The Japanese government on Wednesday estimated the direct damage from a deadly earthquake and tsunami that struck the country’s northeast this month at 16-25 trillion yen ($185-$308 billion), making it the world’s costliest natural disaster.
It said the estimate covered damage to roads, homes, factories and other infrastructure and eclipses the $100 billion loss tally after the 1995 Kobe quake, until now the highest.
The figure does not include losses in economic activity from planned power outages or the broader impact of a crisis at a stricken nuclear power plant in Fukushima, where work crews are still struggling to prevent further radiation leaks.
“The impact from the planned power outages is likely to be significant,” Fumihira Nishizaki, director of macroeconomic analysis at the Cabinet Office told reporters.
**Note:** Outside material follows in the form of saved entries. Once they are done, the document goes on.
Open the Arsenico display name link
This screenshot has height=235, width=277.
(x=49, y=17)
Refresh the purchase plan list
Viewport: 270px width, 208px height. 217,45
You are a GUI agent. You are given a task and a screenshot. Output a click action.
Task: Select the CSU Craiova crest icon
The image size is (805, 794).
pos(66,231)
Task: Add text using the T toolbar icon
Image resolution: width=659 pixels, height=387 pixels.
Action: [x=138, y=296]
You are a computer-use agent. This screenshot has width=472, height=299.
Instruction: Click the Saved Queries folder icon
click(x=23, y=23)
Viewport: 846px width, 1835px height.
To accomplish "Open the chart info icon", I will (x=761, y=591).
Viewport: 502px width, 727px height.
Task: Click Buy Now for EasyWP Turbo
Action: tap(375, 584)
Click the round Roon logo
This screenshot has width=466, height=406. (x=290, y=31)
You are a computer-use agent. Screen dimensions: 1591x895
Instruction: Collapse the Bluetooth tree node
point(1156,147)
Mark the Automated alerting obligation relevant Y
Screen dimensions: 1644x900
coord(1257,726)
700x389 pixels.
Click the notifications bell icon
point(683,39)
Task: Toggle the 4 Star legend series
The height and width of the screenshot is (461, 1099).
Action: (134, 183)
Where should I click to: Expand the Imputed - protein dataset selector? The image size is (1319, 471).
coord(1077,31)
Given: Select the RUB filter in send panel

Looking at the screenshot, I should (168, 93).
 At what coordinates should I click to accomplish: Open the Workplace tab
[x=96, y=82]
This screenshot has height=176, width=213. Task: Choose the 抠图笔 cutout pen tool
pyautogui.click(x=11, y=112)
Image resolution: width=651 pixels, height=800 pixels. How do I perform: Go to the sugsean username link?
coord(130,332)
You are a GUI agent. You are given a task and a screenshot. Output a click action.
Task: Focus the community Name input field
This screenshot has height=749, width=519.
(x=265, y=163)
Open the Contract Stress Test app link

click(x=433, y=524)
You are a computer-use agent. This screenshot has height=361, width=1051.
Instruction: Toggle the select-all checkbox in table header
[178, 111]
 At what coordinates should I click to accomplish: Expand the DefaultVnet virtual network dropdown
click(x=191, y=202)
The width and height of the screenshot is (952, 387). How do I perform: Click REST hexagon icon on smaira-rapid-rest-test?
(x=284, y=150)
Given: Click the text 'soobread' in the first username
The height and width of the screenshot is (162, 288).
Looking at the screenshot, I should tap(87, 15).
The upper end of the estimate range would amount to about 6 percent of Japan’s gross domestic product.
“This quake will cause the condition of Japan’s economy and output to be severe,” Bank of Japan Governor Masaaki Shirakawa told a parliamentary committee.
Speaking separately, central bank board member Ryuzo Miyao repeated the bank’s pledge to take appropriate policy action if needed to support the world’s third-largest economy.
In its initial response to the disaster, the central bank started pumping trillions of yen into the money market to prevent it from seizing up and doubled its asset buying scheme, which Shirakawa served to improve corporate funding conditions.
The injections brought deposits held with it by lenders to a record high above 40 trillion yen [$495 billion] and well above a previous peak reached in 2004 when the central bank pursued a policy of deliberately flooding the financial system with cash known as quantitative easing.
Last Friday the BOJ and its G7 central banks joined in a rare currency intervention to keep a rallying yen from inflicting further damage on the export-reliant economy.
The Japanese currency has crept up from post-intervention lows, but hovered well below its peak of 76.25 to the dollar at around 80.85 after the group sold a total of $6.5 billion worth of yen, much less than initially thought.
While economists expect Japan’s biggest reconstruction push since the post-World War Two period to give the hard-hit economy a badly needed lift in the second half of the year, they warn that power shortages are the greatest risk to such a scenario.
The 9.0 magnitude quake that struck on March 11 unleashed a deadly tsunami that wiped out whole communities, leaving nearly 22,000 people dead or missing and 350,000 homeless, and crippling the biggest power utility in Japan and Asia.
Tokyo Electric Power Co, which serves Tokyo and the surrounding area that accounts for 40 percent of Japan’s economic output, lost about 20 percent of its operating thermal and nuclear power generation and is unlikely to get enough back online to meet peak summer demand.
The utility is unable to get much surplus power from operators in the undamaged western part of the country because they operate with a different power frequency.
Toyota Motor Co., the world’s top automaker, could be losing about $74 million of profit for every day its 12 assembly plants remain shut, Goldman Sachs estimated, and it is just one of dozens, if not hundreds, of Japanese manufacturers facing disruptions.
The first official damage estimates will serve to map out disaster relief plans and emergency budgets to fund recovery costs.
A senior official from the ruling Democratic Party said on Tuesday that at least two and perhaps more emergency budgets would be needed to pay for the reconstruction, with first focused on immediate disaster relief, possible in April or May.
The government has yet to decide how it will finance the reconstruction effort, which some analysts say would require more than 10 trillion yen and most certainly would require new borrowing.